Monday, October 22, 2018

Every feminist who travels to Milan should visit the Milan Women's Library!



We just returned from a trip to Italy and one of the highlights was a visit to the legendary Libreria delle donne di Milano, the Milan Women's Library,which has existed since 1975. Now located on via Pietro Calvi 29, the non-profit Women's Library is both a bookstore with an impressive stock of feminist books, and a meeting place which hosts meetings, political discussions, and film screenings.

Feminist bookstores have all but disappeared in the United States, but somehow Milanese feminists have managed to keep the Women's Library going on volunteer labor alone. In addition to the well-stocked bookstore/library, there are spacious, inviting meeting rooms.

I was impressed both with the Milan Women's Library and with the women I met there.

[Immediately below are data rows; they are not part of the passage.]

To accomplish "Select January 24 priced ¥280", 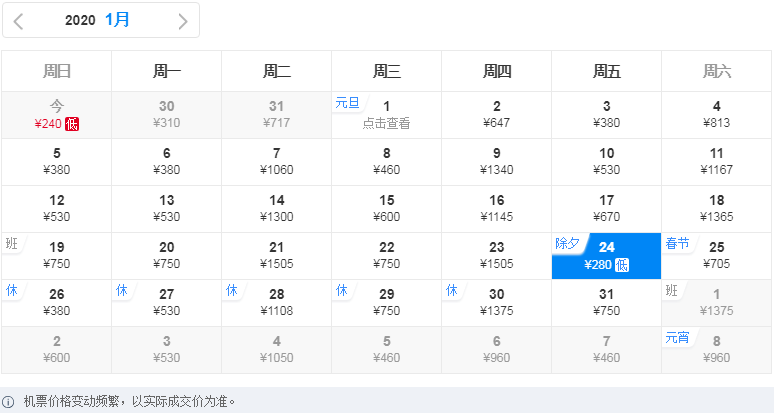I will [606, 256].
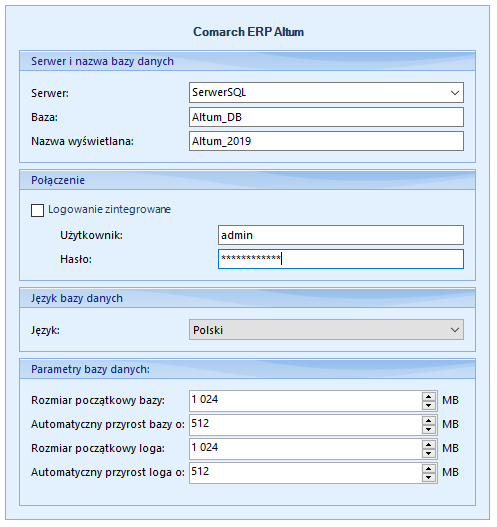This screenshot has width=497, height=527.
Task: Open the Serwer dropdown arrow
Action: (455, 93)
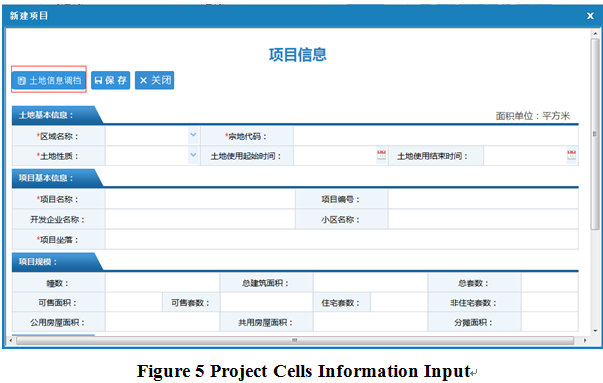Click the 宗地代码 input field
The image size is (603, 383).
pos(436,136)
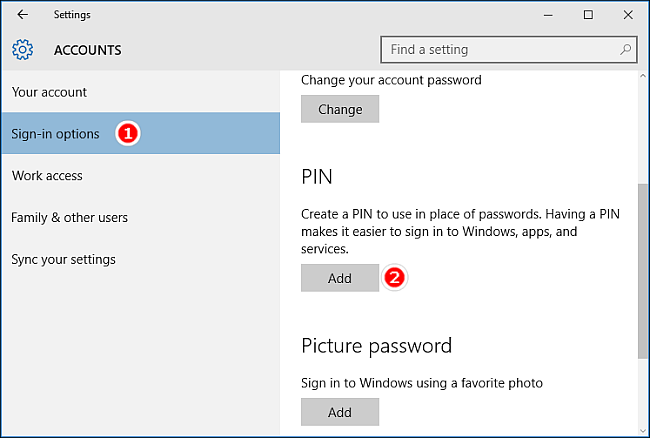
Task: Click the red step 1 badge
Action: (x=128, y=133)
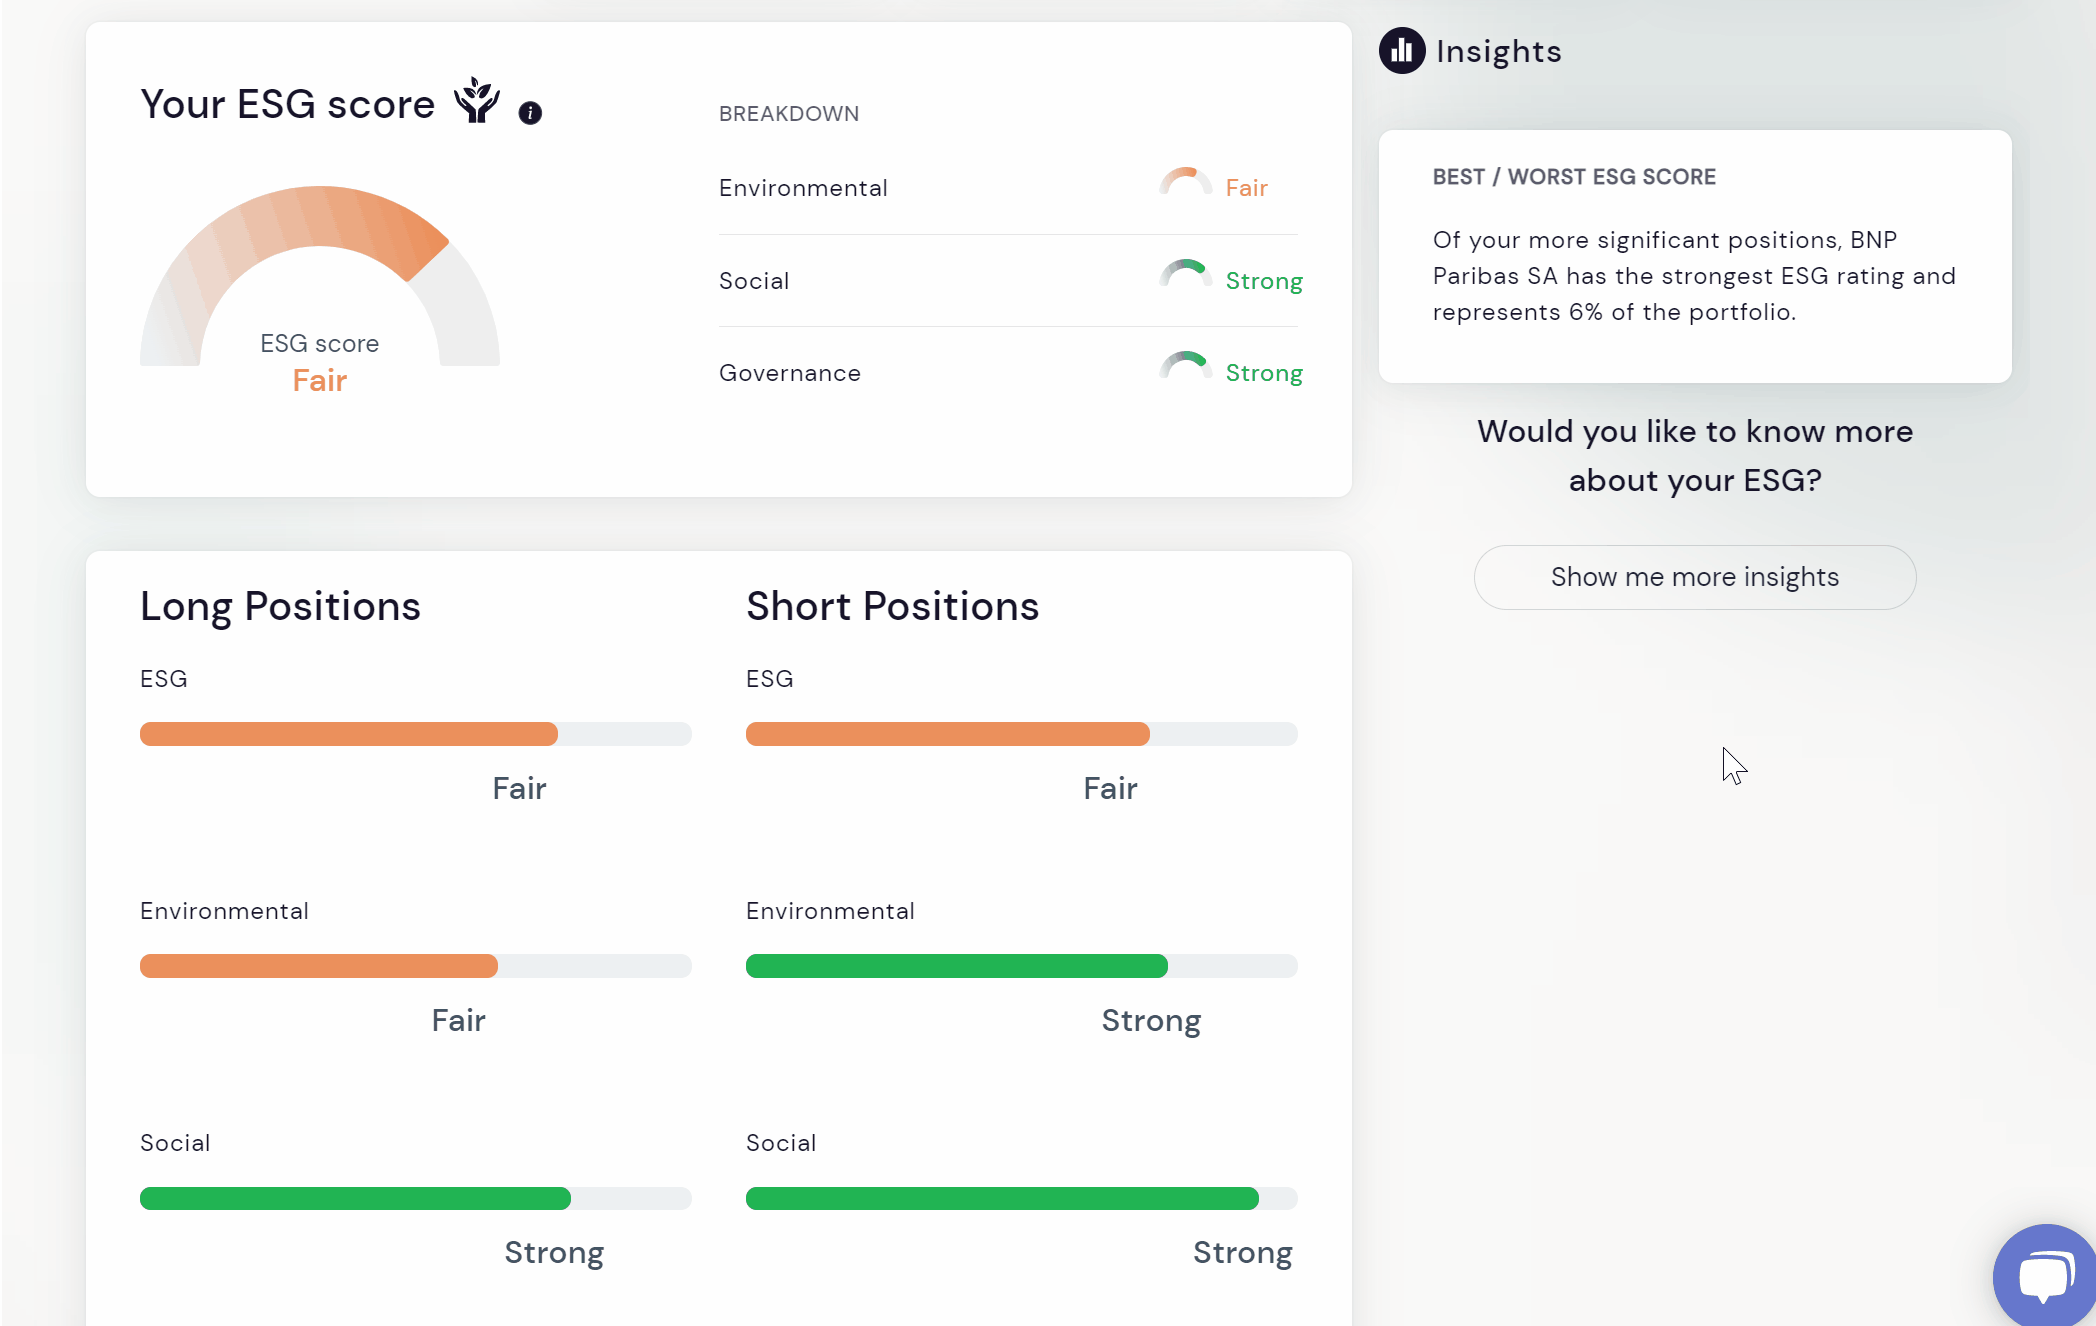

They graciously gave me a tour of the library and meeting rooms as well as a copy of the September 2018 issue of their periodical, SottoSopra. I now have an incentive to work on improving my woefully inadequate reading knowledge of Italian.

The website describes the Women's Library as a “feminist enterprise that does not claim parity, but, on the contrary, says that the difference of women is there and we cherish it, we cultivate it…” The feminists who run the Milan Women's Library remain true to what is usually referred to as ”difference feminism", which emphasizes women's difference from men and which has characterized much of Italian feminist thought.

I bought a copy of Milan Women's Bookstore Collective publication, Sexual Difference: A Theory of Social-Symbolic Practice (Theories of Representation and Difference) for 15 euros. When doing background reading for In Search of Elena Ferrrante, I read everything I could get my hands on about Italian feminist thought that had been translated into English. I came across this title but the price was crazy, not unusual for out of print academic books.

I’m very happy to finally have an affordable English language copy and will soon post a review.

Every feminist who travels to Milan should visit the Milan Women's Library!